I’ve never been the kind of metal fan to let genuinely offensive lyrics get in the way of my listening. In fact, I’m fairly suspicious of anyone who refuses on principle to expose themselves to art of a morally threatening nature. If you’re the impressionable type and you suspect that listening to Kataxu will poison your mind with Nazi-mystic race hate, then fair enough, delete that .rar file before it starts spewing swastika-shaped space-swords all over your desktop. But after years of filling my ears with the barkings of incorrigible bigots, I find I’m just as impervious to the allure of rape, murder and racism as when I was a teenager listening to Refused and Million Dead.

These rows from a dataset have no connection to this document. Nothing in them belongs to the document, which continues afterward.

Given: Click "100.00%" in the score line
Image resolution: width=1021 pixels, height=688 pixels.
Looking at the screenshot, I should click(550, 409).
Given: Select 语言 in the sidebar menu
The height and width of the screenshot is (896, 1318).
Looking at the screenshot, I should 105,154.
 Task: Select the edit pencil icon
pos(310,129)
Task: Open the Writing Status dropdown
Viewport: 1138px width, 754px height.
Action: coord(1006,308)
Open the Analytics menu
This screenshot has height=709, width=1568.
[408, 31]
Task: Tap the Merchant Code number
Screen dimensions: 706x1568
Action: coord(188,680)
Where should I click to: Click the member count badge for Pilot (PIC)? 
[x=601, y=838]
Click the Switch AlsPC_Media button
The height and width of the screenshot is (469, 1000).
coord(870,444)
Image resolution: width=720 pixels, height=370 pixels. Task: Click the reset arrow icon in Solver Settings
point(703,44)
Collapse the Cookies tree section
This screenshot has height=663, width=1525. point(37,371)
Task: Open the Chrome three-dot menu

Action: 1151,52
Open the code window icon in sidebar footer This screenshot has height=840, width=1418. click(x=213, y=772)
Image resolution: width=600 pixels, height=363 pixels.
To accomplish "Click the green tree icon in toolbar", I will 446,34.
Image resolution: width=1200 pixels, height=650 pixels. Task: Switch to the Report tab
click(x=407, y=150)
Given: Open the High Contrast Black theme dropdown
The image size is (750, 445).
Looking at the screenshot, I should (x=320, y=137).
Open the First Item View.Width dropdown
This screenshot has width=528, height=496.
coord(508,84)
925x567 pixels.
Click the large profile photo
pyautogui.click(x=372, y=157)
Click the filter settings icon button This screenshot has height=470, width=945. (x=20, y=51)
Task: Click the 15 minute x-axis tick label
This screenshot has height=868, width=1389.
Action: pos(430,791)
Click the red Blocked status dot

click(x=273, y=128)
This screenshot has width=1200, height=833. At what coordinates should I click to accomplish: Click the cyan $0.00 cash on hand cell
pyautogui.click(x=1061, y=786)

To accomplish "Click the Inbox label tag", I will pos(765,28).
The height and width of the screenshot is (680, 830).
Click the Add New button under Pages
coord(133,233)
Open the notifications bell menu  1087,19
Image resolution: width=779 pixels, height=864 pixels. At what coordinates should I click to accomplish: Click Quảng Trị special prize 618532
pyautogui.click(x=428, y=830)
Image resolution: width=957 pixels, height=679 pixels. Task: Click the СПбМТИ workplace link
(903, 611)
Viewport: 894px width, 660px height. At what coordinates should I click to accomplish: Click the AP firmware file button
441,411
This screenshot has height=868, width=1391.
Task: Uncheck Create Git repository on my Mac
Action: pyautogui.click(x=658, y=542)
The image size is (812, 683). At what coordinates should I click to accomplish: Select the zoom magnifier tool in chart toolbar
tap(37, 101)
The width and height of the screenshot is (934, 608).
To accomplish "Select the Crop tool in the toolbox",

I’m slightly surprised, then, to find myself seriously pondering a problem of this kind. On Wednesday the UK Lurker crew (and hopefully a bunch of our readers) are off to see Taake in London. Since Taake are one of my favourite bands, it would be great if I could sing along to some of the songs. But unless you’re a Norwegian speaker, the Taake fan’s only real hope is to throw in a well-timed ‘UGH!’. The band does have one potential sing-along song, though: ‘Voldtekt’, off the Nekro EP. With its memorable refrain of “Voldtekt!” (meaning ‘rape’, or literally ‘taking by violence’), this live favourite gives us foreign fans the perfect chance to scream along. But then there’s the other side of the coin. The whole of the Nekro EP, apart from the Von cover, seems to be telling a pretty nasty story: a man takes a woman into the forest, rapes her (in ‘Voldtekt’), tortures and kills her, then carries on abusing the corpse (in ‘Hennes Kalde Skamlepper’). It’s not easily to tell whose perspective ‘Voldtekt’ is told from, but either way it certainly glorifies the event, as the song ends with a disturbing paradox: ‘Rape with death to follow, to find out, honestly, if you’re alive’. Hoest makes it all the harder for his apologists by kicking the song off with the words ‘A little something for the ladies’.
Gutting as it is, I don’t think I’ll be singing along on Wednesday. There’s nothing noble at all in my refusal to do so, no carefully thought out standpoint: it’s just a gut reaction, a moral horror at the idea of joining in a song that glorifies rape. If I’m happy to scream along to ‘Christraping Black Metal’ in the car, or to read Ovid’s Metamorphoses for pleasure, does that make me a hypocrite, a coward, or a poseur?